» **Aim of the exercise**:
Carry on the blog post below about Ben Goldacre's book Bad Pharma, picking up right after its last sentence.

» **Text shown**:
--- START ---
March 28, 2014

A Distorted and Incomplete Picture

When I saw Ben Goldacre's latest book Bad Pharma: How Drug Companies Mislead Doctors and Harm Patients on the new releases bookshelf of my local library, I borrowed it immediately. Not because I thought it would inform my data visualization work but because I really enjoyed Ben's previous book Bad Science.

So, I was pleased when I read Bad Pharma to find that it focuses on data, the raw material we work with when creating visualizations. I was also deeply disturbed by the book given that it details how modern evidence-based medicine is broken. Ben provides a useful summary of Bad Pharma in the book's introduction:
Drugs are tested by the people who manufacture them, in poorly designed trials, on hopelessly small numbers of weird, unrepresentative patients, and analysed using techniques which are flawed by design, in such a way that they exaggerate the benefits of treatments. Unsurprisingly, these trials tend to produce results that favour the manufacturer. When trials throw up results that companies don't like, they are perfectly entitled to hide them from doctors and patients, so we only ever see a distorted picture of any drug's true effects. Regulators see most of the trial data, but only from early on in a drug's life, and even then they don't give this data to doctors or patients, or even to other parts of government. This distorted evidence is then communicated and applied in a distorted fashion. In their forty years of practice after leaving medical school, doctors hear about what works through ad hoc oral traditions, from sales reps, colleagues or journals. But those colleagues can be in the pay of drug companies – often undisclosed – and the journals are too. And so are the patient groups. And finally, academic papers, which everyone thinks of as objective, are often covertly planned and written by people who work directly for the companies, without disclosure. Sometimes whole academic journals are even owned outright by one drug company. Aside from all this, for several of the most important and enduring problems in medicine, we have no idea what the best treatment is, because it's not in anyone's financial interest to conduct any trials at all. These are ongoing problems, and although people have claimed to fix many of them, for the most part they have failed; so all these problems persist, but worse than ever, because now people can pretend that everything is fine after all.
--- END ---
» **Data section**:
--- START ---
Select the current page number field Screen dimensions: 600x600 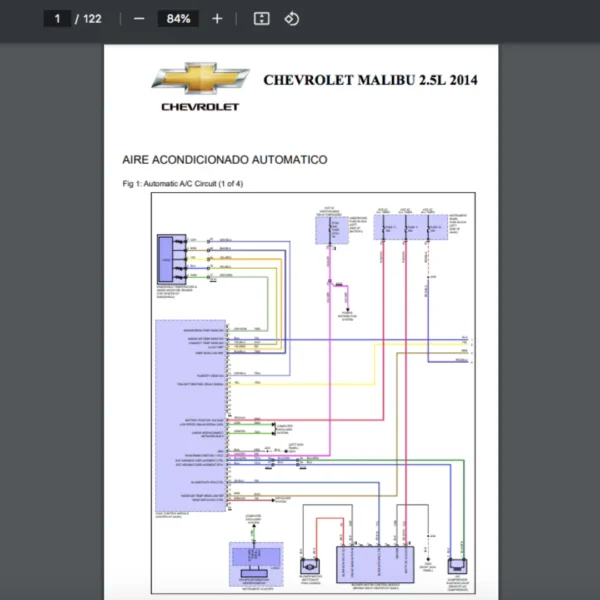(58, 19)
--- END ---
» **Response**:
But enough about medicine. What makes Bad Pharma interesting to a data visualization practitioner are not charts and graphs (there are only a few in the book) it's the discussion of data. The book's first chapter Missing Data describes how drug trials performed by pharmaceutical companies overwhelmingly produce results that are favourable to the companies. Goldacre argues that this arises for several reasons
  • flawed experimental design: trials are designed in ways likely to produce a favourable outcome
  • flawed data analysis: see my post on Alex Reinhart's Statistics Done Wrong
  • publication bias: trials that produce unfavourable outcomes are simply not published, skewing published data towards favourable results
This reminds us to be circumspect about the data we visualize. We should ask:
  • How was the data collected?
  • How has the data been transformed or processed?
  • Is the data complete?
The answers to these questions are metadata that we need to communicate as part of any visualization we create. Without it, we risk painting a distorted and incomplete picture of the data we are visualizing.